19.機能安全と組込み制御ソフトウェア

シミュレーション

 機能安全に対応する「組込み制御ソフトウェア」には、高い品質が求められます。その「組込み制御ソフトウェア」の品質を高める工夫については、既にこれまでの章で説明してきましたが、それらは、機能安全を目的とした機能の実現においても、十分活かせるものです。

「組込み制御ソフトウェア」を、要求仕様と、それを実現するための設計とコード化されたプログラム部分に分けると、後ろの部分については、作成したプログラムが、機能安全のための要求仕様通りに動作することを、確認すれば良いことになります。大規模で複雑な「組込み制御ソフトウェア」については、必ずしも簡単では無いでしょうが、これまでの章で取り上げた工夫により、実現することは可能でしょう。一方で、前の部分である、機能安全を実現するための、要求仕様の定義は、一筋縄ではいかないでしょう。

 まず、そもそもどのような要求仕様が、機能安全を満たすのか、について検討する必要あります。そのために、机上検討だけでは足りずに、システムを試作することもあるでしょう。また、試作の回数を減らすために、シミュレーションも活用した方が良いかもしれません。高いコンピュータの性能を活かして、リアルな3Dグラフィックスを使い、システムの動きを可視化する工夫も有効です。また、コンピュータの演算負荷を削減し、かつ、評価項目へ着目しやすくするために、直方体などの抽象化した、リアルでない簡易的な3D表現を利用して、シミュレーションを高速で回るようにし工夫して、できるだけ多くの想定されるシナリオを、比較的短時間で確認する運用もあるでしょう。

 また、機能安全を満たすシステムには、フェイルセーフと呼ばれる、故障が発生した際に、安全な挙動をすることや、フォールトトレラントと呼ばれる、故障しても継続運用を可能にする工夫を、ハードウェアの仕組みだけでなく、「組込み制御ソフトウェア」の機能として、実装することがあります。その場合は、それら機能の要求仕様を考える必要も出てきます。システムの故障を検出する仕組み、故障したものを切り離す仕組み、残りの正常に動作しているものを使って、制御処理を継続したり、安全モードの制御処理に移るなどの仕組みが必要になります。システムが正常な場合の処理に加えて、各種部品の故障の状況に応じた処理が必要となり、「組込み制御ソフトウェア」の規模がさらに大きく、複雑になってきます。そこでは、作成した要求仕様が適切に機能することを、シミュレーションを使って確認することが、とても重要になってきます。航空機や自動車向けの機能安全規格に、モデルベース開発を活用することを想定した記述が追加されてきていますが、それは、モデルベース開発が、安全で品質の高い「組込み制御ソフトウェア」の現実的な開発手法として、認知されているためでしょう。
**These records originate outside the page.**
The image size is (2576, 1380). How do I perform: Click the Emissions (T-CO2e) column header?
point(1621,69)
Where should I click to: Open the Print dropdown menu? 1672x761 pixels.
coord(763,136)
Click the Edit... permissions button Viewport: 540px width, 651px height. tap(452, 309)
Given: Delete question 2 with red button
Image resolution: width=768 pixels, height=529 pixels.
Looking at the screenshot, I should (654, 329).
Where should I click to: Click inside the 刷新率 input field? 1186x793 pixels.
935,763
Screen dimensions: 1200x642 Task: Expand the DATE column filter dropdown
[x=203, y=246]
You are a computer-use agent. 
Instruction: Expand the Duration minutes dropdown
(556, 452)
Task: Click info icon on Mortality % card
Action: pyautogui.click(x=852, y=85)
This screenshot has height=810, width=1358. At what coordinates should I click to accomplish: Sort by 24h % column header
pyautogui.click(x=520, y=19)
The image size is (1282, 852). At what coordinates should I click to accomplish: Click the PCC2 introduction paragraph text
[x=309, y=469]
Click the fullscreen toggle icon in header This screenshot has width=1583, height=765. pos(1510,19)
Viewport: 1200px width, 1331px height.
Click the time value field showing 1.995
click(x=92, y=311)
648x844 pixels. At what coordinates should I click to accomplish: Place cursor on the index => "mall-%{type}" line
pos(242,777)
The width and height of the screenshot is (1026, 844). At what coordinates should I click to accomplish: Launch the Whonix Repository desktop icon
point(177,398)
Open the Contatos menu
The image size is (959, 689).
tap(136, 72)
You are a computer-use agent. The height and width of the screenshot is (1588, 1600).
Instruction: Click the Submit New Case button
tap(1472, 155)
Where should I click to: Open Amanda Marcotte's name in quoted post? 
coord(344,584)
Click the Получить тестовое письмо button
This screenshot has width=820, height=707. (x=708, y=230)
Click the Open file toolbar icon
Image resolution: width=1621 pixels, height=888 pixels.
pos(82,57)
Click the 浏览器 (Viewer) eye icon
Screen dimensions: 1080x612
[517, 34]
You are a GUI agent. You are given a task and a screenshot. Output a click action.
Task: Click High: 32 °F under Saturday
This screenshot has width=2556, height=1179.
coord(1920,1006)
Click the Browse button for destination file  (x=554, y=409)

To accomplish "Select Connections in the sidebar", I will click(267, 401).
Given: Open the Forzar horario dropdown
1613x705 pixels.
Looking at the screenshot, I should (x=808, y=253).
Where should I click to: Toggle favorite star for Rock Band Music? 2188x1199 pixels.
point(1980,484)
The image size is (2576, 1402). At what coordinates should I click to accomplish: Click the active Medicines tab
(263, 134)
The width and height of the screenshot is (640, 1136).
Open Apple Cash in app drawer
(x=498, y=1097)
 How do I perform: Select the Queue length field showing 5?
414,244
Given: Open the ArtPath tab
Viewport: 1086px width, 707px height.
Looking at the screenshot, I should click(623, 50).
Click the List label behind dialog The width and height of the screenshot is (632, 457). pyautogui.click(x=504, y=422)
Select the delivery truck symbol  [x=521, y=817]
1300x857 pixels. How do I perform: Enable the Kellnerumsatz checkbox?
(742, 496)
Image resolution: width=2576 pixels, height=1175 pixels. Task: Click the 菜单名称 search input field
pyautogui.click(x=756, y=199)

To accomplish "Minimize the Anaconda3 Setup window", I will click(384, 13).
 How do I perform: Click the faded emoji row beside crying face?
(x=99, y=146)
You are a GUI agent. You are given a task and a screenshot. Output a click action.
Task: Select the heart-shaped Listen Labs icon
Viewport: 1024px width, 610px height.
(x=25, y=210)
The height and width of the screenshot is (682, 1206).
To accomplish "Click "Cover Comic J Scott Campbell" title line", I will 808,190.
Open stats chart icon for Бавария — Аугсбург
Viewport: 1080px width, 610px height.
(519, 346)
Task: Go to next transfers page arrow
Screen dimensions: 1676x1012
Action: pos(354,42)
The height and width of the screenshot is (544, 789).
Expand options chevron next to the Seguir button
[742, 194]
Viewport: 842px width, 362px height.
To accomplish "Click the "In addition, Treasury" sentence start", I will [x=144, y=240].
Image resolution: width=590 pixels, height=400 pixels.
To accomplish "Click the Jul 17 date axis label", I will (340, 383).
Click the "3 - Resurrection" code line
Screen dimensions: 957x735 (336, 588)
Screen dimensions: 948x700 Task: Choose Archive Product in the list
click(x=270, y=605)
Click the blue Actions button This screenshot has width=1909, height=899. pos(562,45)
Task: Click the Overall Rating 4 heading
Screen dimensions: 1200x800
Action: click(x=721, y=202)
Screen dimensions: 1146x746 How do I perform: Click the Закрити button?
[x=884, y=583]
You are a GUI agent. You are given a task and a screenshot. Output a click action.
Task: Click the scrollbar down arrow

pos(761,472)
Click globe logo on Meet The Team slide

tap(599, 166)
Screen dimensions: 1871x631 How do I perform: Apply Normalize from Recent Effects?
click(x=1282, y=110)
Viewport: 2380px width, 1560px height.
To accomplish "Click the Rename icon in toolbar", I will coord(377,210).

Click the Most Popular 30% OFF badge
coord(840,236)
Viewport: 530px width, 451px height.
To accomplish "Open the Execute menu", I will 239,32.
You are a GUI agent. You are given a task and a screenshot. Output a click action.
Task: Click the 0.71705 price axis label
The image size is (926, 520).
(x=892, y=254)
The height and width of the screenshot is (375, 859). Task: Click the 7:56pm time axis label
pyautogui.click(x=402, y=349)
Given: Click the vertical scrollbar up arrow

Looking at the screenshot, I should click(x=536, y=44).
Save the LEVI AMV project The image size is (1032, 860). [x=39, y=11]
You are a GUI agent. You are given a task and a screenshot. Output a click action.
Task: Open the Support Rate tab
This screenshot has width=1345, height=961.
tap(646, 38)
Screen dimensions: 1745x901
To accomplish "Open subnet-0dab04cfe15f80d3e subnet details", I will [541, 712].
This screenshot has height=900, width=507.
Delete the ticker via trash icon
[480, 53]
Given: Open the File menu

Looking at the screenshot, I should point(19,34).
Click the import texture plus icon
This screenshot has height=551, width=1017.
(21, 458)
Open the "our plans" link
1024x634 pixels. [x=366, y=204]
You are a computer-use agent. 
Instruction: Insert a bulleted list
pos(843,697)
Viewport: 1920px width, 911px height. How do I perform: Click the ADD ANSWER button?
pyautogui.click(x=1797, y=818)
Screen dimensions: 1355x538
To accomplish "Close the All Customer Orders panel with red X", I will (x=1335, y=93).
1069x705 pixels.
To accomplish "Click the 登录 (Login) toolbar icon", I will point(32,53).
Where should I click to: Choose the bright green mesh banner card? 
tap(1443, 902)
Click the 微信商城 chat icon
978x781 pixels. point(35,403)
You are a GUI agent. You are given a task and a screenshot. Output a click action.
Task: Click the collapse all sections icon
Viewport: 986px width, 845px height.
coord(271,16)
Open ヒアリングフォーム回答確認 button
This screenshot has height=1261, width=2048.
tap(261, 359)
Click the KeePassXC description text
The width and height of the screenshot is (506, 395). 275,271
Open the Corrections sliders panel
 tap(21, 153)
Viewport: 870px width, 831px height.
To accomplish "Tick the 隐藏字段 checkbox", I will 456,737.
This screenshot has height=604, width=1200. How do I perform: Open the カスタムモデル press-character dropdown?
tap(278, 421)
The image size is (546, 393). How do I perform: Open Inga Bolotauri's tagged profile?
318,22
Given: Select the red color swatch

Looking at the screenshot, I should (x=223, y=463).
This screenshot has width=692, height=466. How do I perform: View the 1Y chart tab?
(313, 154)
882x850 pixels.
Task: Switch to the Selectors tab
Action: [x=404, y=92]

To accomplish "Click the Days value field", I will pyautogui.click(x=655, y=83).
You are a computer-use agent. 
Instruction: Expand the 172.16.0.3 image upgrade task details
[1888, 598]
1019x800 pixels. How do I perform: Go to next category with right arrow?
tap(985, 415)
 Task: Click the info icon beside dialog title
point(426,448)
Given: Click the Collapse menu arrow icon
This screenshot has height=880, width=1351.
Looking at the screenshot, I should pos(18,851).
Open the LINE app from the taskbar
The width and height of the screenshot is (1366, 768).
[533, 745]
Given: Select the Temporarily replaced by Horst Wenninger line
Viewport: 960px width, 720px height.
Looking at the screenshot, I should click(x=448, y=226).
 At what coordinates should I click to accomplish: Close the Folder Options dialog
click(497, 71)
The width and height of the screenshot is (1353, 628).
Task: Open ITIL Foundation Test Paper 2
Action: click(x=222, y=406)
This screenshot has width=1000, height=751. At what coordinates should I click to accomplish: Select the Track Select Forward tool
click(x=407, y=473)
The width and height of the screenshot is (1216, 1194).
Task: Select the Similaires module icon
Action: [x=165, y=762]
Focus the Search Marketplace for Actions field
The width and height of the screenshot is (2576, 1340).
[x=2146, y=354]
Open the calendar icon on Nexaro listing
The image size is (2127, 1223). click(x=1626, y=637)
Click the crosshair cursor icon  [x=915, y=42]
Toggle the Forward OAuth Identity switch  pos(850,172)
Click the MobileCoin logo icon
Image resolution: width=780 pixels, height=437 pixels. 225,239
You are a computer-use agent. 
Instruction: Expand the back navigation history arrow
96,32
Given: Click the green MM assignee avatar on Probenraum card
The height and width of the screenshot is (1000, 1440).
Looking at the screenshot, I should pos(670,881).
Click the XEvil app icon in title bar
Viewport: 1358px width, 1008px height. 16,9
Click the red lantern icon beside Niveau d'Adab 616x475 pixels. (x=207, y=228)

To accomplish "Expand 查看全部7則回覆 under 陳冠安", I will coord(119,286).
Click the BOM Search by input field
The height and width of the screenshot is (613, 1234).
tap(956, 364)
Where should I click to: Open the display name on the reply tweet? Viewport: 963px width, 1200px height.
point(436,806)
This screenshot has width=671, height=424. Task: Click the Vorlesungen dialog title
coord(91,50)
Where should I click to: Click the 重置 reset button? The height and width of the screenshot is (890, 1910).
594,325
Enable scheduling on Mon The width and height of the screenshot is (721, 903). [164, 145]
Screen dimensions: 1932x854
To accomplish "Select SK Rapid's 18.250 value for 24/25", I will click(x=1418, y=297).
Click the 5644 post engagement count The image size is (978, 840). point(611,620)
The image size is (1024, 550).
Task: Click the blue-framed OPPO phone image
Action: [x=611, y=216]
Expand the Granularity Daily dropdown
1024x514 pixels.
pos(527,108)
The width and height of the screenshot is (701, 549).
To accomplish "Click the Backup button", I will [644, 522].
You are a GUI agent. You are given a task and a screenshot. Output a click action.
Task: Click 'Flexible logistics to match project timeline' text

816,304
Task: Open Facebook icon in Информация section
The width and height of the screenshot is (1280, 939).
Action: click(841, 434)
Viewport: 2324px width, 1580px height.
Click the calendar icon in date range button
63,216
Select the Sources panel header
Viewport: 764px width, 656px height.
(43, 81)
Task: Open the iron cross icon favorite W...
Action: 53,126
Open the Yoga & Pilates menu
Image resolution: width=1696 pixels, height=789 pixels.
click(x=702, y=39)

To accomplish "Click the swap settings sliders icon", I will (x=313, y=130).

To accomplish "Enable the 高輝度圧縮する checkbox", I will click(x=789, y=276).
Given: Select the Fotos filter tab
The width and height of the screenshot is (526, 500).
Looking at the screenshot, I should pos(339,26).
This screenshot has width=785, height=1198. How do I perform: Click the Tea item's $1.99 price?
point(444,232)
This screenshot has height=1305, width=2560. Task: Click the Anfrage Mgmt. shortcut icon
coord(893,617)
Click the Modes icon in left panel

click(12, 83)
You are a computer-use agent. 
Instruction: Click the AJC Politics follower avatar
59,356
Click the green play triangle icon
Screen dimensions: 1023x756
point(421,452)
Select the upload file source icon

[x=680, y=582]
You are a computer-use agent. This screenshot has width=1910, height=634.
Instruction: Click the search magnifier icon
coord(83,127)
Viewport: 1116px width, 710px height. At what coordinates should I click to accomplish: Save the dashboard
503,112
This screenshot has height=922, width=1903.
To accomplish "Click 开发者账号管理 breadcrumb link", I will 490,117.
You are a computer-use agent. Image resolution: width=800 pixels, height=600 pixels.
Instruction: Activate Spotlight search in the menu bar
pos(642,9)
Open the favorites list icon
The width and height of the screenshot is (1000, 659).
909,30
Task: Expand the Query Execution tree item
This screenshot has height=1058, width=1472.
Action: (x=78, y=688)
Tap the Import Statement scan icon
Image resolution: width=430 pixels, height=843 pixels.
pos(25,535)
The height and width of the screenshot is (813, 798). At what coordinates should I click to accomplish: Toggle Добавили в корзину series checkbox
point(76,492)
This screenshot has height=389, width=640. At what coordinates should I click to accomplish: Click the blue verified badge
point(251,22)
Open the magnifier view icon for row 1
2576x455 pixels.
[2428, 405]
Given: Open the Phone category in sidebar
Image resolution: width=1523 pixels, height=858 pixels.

 モデルベース開発を導入するということで、制御設計ツールを活用した場合の、追加のメリットについて、言及しておきます。機能安全への規格に対応していることを示すためには、適切に開発されたものであること示す情報を、ドキュメントとして残す必要があります。その中で最も負荷のかかる作業としては、テスト結果をドキュメントとして残すことです。一人あたり数百ページのドキュメントを作成することは、珍しくないでしょう。モデルベース開発を実現するための、制御設計ツールを上手く使うことで、テストの自動化、テスト結果のドキュメント作成の自動化を実現できます。一人あたり、数百ページのドキュメントなので、例えば十人で開発する規模の場合は、数千ページのドキュメントをミスなく手作業で作成する必要があります。その膨大な作業を、自動化により削減できるメリットは、相当大きくなります。

 補足ですが、大規模で複雑な「組込み制御ソフトウェア」に対して、機能安全対策を行うことは、要求仕様設定の複雑さや、さらにソフトウエアの規模や複雑さの増加につながるため、開発工数の大幅な増加につながります。モデルベース開発手法の採用で、ある程度は軽減されるでしょうが、それでも、大変です。一方で、機能安全のための仕組みを、大規模で複雑な「組込み制御ソフトウェア」で実現するシステムとは、独立して動作する、別のシンプルなシステムで構築する工夫もあります。シンプルなシステムで、機能安全のための機能を実現することで、その開発の負荷を軽減できるでしょう。このように、「組込み制御ソフトウェア」だけに頼らず、切り離された別系統のシステムを使うなどの工夫も、重要です。